Recently, a research group led by Professor Liao Zhimin from the School of Physics at Peking University, in collaboration with Academician Yu Dapeng’s team from the Shenzhen Institute for Quantum Science and Engineering, made a groundbreaking discovery: the quantized radio-frequency rectification effect in Josephson diodes. Their related findings were published in Nature Nanotechnology on January 30, 2026.

The Josephson junction serves as a crucial platform for exploring macroscopic quantum phenomena. The Josephson diode effect enables the unidirectional flow of superconducting current under both forward and reverse biases.

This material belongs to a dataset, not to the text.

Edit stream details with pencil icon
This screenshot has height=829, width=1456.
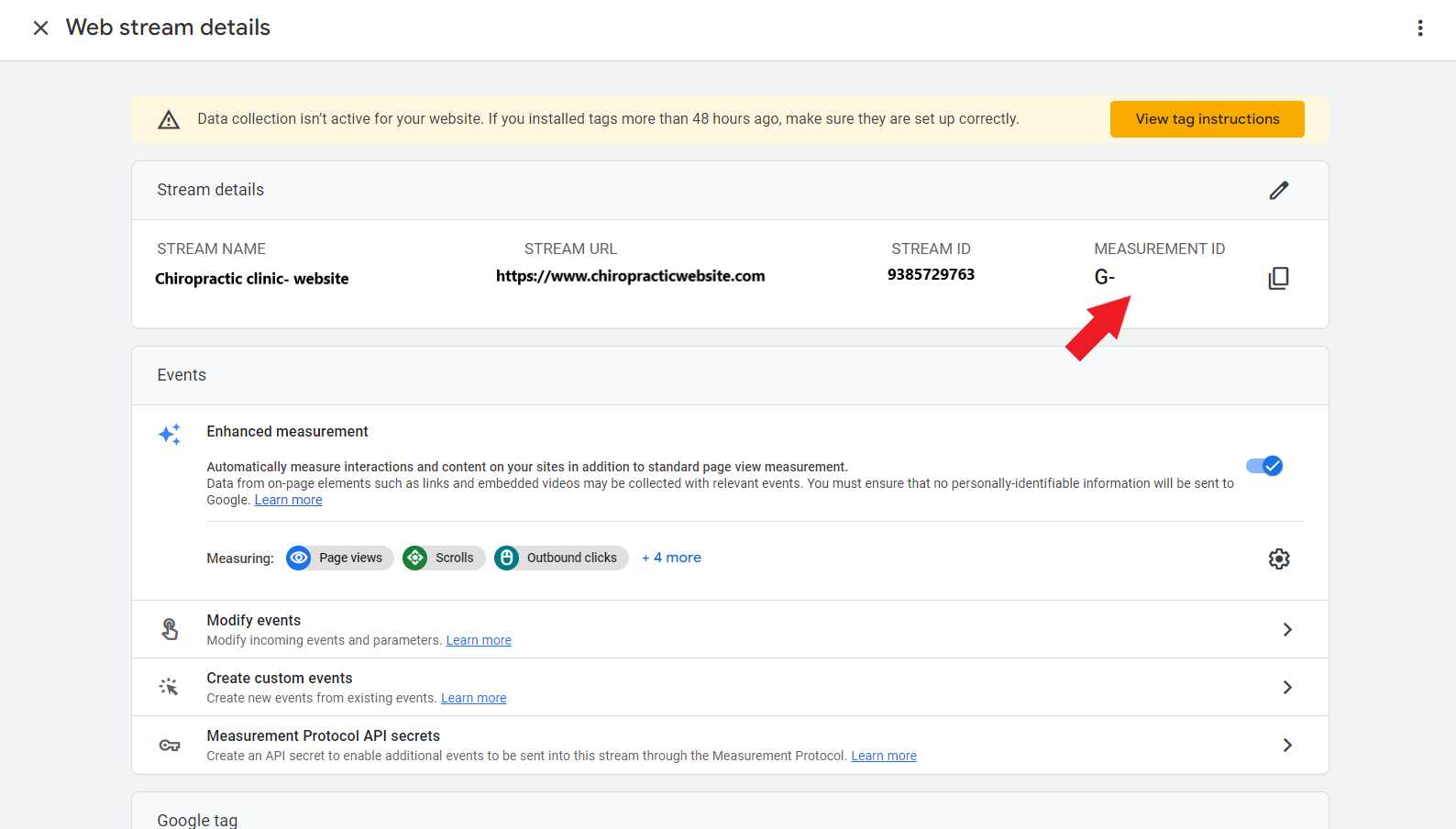1278,190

However, there has been a notable research gap concerning its alternating-current (AC) characteristics.

In their experiment, the research team constructed a Josephson diode using the kagome superconductor CsV₃Sb₅. They observed that, even under a zero magnetic field, the diode exhibited non-reciprocal superconducting current transport properties. Furthermore, without any direct-current (DC) bias, it could generate a quantized DC voltage solely through microwave irradiation. The voltage values were integer multiples of hf/2e, achieving quantized radio-frequency rectification.

This effect stems from the device’s asymmetric response to forward and reverse currents. Under AC driving, phase particles accumulate and slip unidirectionally along the “tilted washboard potential,” effectively converting AC signals into quantized DC output.

This discovery not only sheds light on the intrinsic Josephson diode effect of CsV₃Sb₅ but also offers a promising platform for low-temperature wireless power sources and self-powered voltage standards. It is anticipated to play a pivotal role in various fields, including non-dissipative superconducting circuits, wireless charging of low-temperature quantum devices, high-precision measurement, and voltage standardization.